We reviewed sixty-one patients (61/82) with a mean follow up of twenty months (minimum 12 months;
maximum 6 years). Clinical results are very satisfactory expecially in the group of patients affected by
recurrent disc herniation in whom the elastic device was used alone.
No complications related to the material were detected.
Our mean follw-up is too short to arrive a conclusion about it.
The best indication is a single level elastic stabilization positioned at L4 L5. No differences in results
were observed if two devices were placed one above the other. L5-S1 level should be avoided for the poor
quality of the S1 spinous process.
Flexible stabilization system were based on the concept that they permitted only restricted movement
within the range of normal movement. They work because they restrict movement to a zone or a range
where normal loading may occur, or they prevent the spine adopting a position where abnormal loading
may occur.
Nevertheless elastic stabilization could be a good alternative to fusion in cases in which arthrodesis is
an excessive procedure. Furthermore it should be used in addition to lumbar stabilization-fusion in
cases in which the disc adjacent to the fused area is initially degenerated.

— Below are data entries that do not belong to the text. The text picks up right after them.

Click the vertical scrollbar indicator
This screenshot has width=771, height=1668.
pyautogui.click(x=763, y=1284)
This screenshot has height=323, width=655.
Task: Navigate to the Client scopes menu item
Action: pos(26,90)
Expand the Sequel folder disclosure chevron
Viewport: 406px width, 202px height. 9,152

In our experience we believe that the elastic stabilization with interspinous shock absorber is a safe
procedure with good clinical results expecially in patients affected by recurrent disc herniation.
It should also be used with good results in patients affected by degenerative disc disease, lumbar
stenosis and in very low grade instability.
When used in association with lumbar stabilization-artrhodesis we think that the elastic stabilization
reduces the mechanical stresses applied on the disc above. In such a way the bordering area should be
protected by accelerated degenerative process.